→ **Exercise brief**:
All records below are to be transcribed exactly, with every picture left out.

### Available data

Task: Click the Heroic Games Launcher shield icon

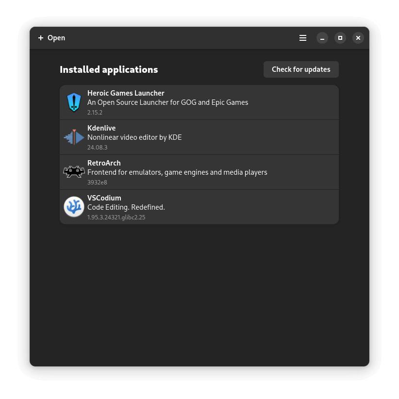Action: [74, 102]
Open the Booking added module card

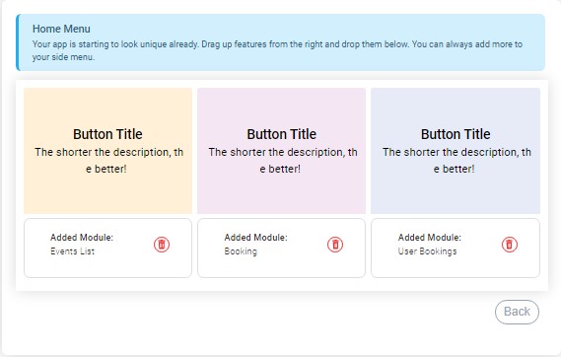click(x=282, y=248)
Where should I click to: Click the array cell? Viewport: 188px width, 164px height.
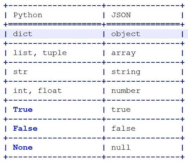(123, 53)
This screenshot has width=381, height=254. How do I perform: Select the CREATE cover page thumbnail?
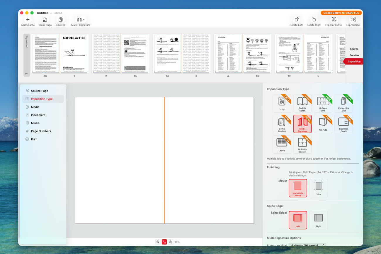tap(74, 53)
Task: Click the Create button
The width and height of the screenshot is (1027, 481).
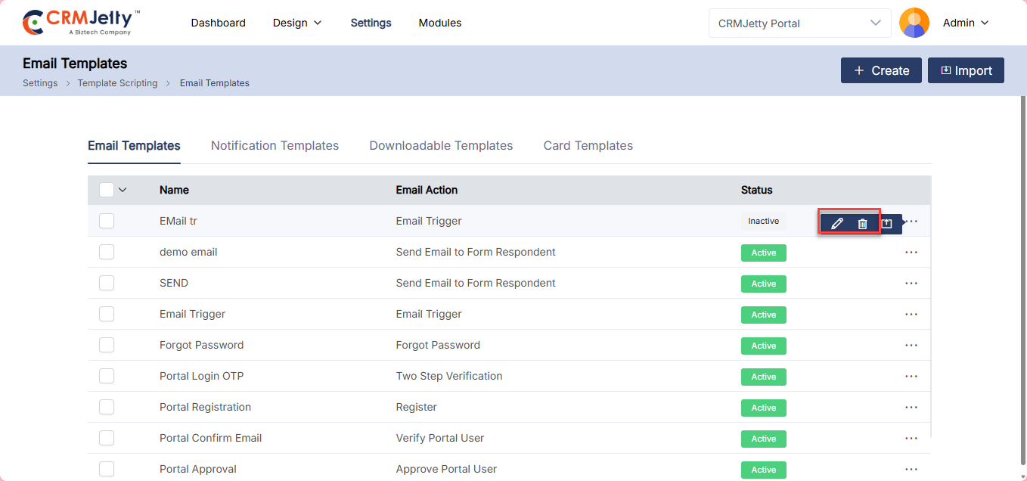Action: [x=881, y=70]
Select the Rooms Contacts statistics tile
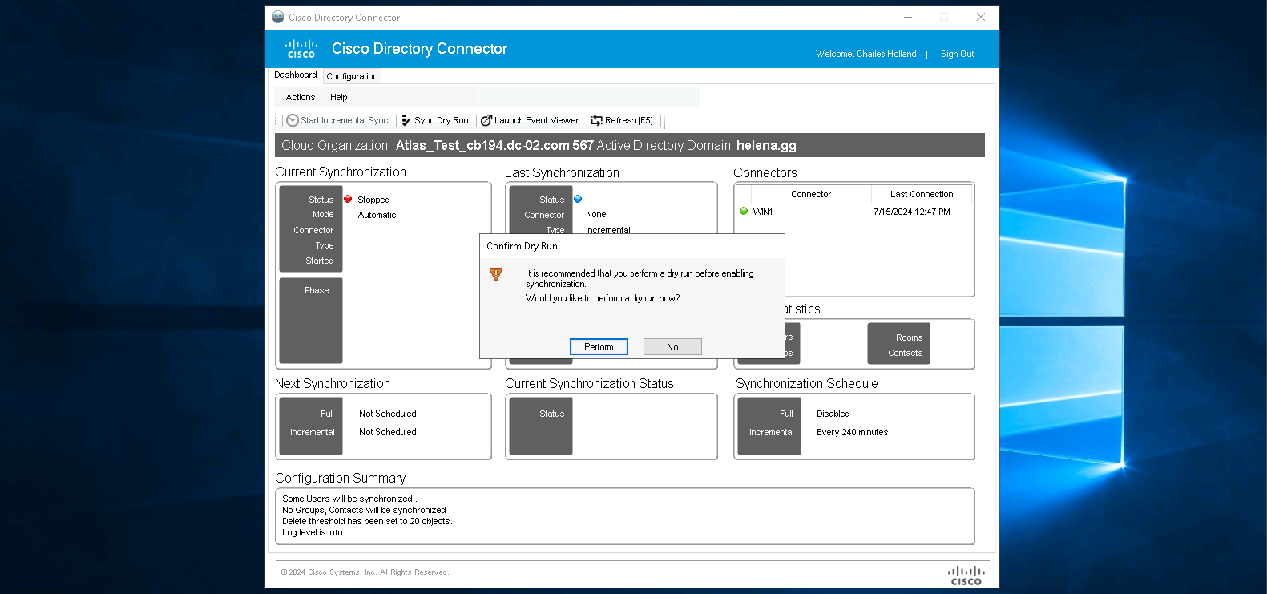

######

→ **Result for this task**:
Task: Click the Heroic Games Launcher shield icon

Action: [74, 102]
Open the Booking added module card

click(x=282, y=248)
Where should I click to: Click the array cell? Viewport: 188px width, 164px height.
(123, 53)
This screenshot has width=381, height=254. How do I perform: Select the CREATE cover page thumbnail?
tap(74, 53)
Task: Click the Create button
The width and height of the screenshot is (1027, 481).
Action: [x=881, y=70]
Select the Rooms Contacts statistics tile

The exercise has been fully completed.